_The task_
Give the material below as a Markdown table with the columns Row and Line. Number each line in order and leave out the blank ones.

_Data_
================

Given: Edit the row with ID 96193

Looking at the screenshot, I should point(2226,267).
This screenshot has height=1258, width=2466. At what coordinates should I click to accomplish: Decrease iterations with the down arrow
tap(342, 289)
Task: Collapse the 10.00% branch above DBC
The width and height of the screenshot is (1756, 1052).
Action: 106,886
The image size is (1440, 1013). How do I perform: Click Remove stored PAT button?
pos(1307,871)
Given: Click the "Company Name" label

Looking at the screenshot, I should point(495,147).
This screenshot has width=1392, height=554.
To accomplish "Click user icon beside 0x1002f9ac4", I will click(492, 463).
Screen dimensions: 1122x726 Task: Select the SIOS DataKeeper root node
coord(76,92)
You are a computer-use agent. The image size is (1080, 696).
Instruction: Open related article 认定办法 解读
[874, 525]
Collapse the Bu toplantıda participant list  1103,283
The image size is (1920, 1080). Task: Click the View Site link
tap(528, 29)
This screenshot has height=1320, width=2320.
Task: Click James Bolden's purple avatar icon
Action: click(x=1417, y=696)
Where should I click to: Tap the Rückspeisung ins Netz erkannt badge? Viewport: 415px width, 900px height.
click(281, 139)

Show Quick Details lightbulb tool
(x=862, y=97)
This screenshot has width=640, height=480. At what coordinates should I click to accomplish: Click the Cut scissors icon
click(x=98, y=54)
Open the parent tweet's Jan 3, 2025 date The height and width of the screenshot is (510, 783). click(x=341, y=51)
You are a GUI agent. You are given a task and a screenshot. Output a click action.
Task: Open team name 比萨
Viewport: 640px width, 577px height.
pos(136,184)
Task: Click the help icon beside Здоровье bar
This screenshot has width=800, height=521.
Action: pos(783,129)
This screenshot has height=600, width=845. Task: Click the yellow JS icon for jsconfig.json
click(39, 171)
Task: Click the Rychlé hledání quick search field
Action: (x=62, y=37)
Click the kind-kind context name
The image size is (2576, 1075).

================

_Answer to the exercise_
| Row | Line |
|---|---|
| 1 | Given: Edit the row with ID 96193 |
| 2 | Looking at the screenshot, I should point(2226,267). |
| 3 | This screenshot has height=1258, width=2466. At what coordinates should I click to accomplish: Decrease iterations with the down arrow |
| 4 | tap(342, 289) |
| 5 | Task: Collapse the 10.00% branch above DBC |
| 6 | The width and height of the screenshot is (1756, 1052). |
| 7 | Action: 106,886 |
| 8 | The image size is (1440, 1013). How do I perform: Click Remove stored PAT button? |
| 9 | pos(1307,871) |
| 10 | Given: Click the "Company Name" label |
| 11 | Looking at the screenshot, I should point(495,147). |
| 12 | This screenshot has width=1392, height=554. |
| 13 | To accomplish "Click user icon beside 0x1002f9ac4", I will click(492, 463). |
| 14 | Screen dimensions: 1122x726 Task: Select the SIOS DataKeeper root node |
| 15 | coord(76,92) |
| 16 | You are a computer-use agent. The image size is (1080, 696). |
| 17 | Instruction: Open related article 认定办法 解读 |
| 18 | [874, 525] |
| 19 | Collapse the Bu toplantıda participant list  1103,283 |
| 20 | The image size is (1920, 1080). Task: Click the View Site link |
| 21 | tap(528, 29) |
| 22 | This screenshot has height=1320, width=2320. |
| 23 | Task: Click James Bolden's purple avatar icon |
| 24 | Action: click(x=1417, y=696) |
| 25 | Where should I click to: Tap the Rückspeisung ins Netz erkannt badge? Viewport: 415px width, 900px height. |
| 26 | click(281, 139) |
| 27 | Show Quick Details lightbulb tool |
| 28 | (x=862, y=97) |
| 29 | This screenshot has width=640, height=480. At what coordinates should I click to accomplish: Click the Cut scissors icon |
| 30 | click(x=98, y=54) |
| 31 | Open the parent tweet's Jan 3, 2025 date The height and width of the screenshot is (510, 783). click(x=341, y=51) |
| 32 | You are a GUI agent. You are given a task and a screenshot. Output a click action. |
| 33 | Task: Open team name 比萨 |
| 34 | Viewport: 640px width, 577px height. |
| 35 | pos(136,184) |
| 36 | Task: Click the help icon beside Здоровье bar |
| 37 | This screenshot has width=800, height=521. |
| 38 | Action: pos(783,129) |
| 39 | This screenshot has height=600, width=845. Task: Click the yellow JS icon for jsconfig.json |
| 40 | click(39, 171) |
| 41 | Task: Click the Rychlé hledání quick search field |
| 42 | Action: (x=62, y=37) |
| 43 | Click the kind-kind context name |
| 44 | The image size is (2576, 1075). |